GAMBAR dari https://bwfbadminton.com/news-single/2024/07/05 Susy Susanti meraih emas olimpiade barcelona 1992 tatkala pertama kali bulutangkis dipertandingan
Para badminton lovers mungkin banyak yang merasa kelewatan momen, bahwa pada tanggal 5 Juli kemarin organisasi bertajuk BWF atau Badminton World Federation telah menginjak usia yang ke-90. Bagi pecinta bulutangkis tanah air, yang menarik terkait cover utama berita yang dipakai oleh BWF untuk memperingati ultahnya ke-90 tersebut. Ia adalah gambar cik Susy Susanti tatkala memenangkan emas olimpiade Barcelona tahun 1992. Meski bila dilanjutkan bacaan BWF itu ada bagian yang “missed” atau hilang, yaitu tidak dibicarakannya peran “mr Dick” Sudirman dalam tonggak sejarah penyatuan organisasi badminton dunia ini saat hampir menuju perpecahan.

DATA TERSEDIA:
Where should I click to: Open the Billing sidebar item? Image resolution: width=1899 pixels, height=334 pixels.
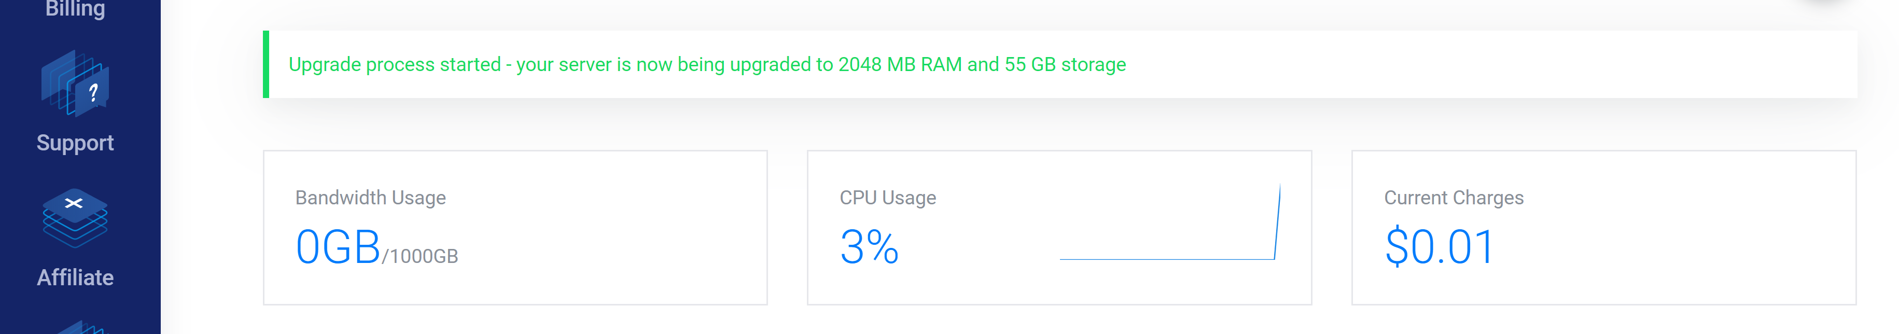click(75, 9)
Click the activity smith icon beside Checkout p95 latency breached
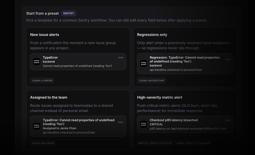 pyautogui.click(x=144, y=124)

SOAL LATIHAN:
(1) Jawab pertanyaan berikut berdasarkan teks tentang ulang tahun ke-90 BWF:
(a) Pada tanggal berapa BWF menginjak usia ke-90?
(b) Gambar siapa yang dipakai BWF sebagai cover utama berita peringatan itu, dan pada momen apa?
(c) Peran siapa yang tidak dibicarakan dalam bacaan BWF tersebut?
(2) Tolong lanjutkan teks tentang ulang tahun ke-90 BWF, mulai setelah kalimat terakhirnya.

KUNCI JAWABAN:
(1)
(a) 5 Juli.
(b) Susy Susanti, saat memenangkan emas Olimpiade Barcelona tahun 1992.
(c) Peran "mr Dick" Sudirman.

(2)
Organisasi bulutangkis dunia ini awalnya bernama IBF atau international badminton federation yang dibentuk pada tahun 1934. Namun bila dari akar sejarahnya, Inggris telah memulai organisasi berupa klub dengan nama Badminton Association pada bulan September 1893 -yang ditujukan untuk mewujudkan keseragaman aturan permainan. Meskipun Asosiasi Bulu Tangkis ini hanya menyelenggarakan permainan bultang ini di Inggris, sejumlah klub luar negeri telah berafiliasi.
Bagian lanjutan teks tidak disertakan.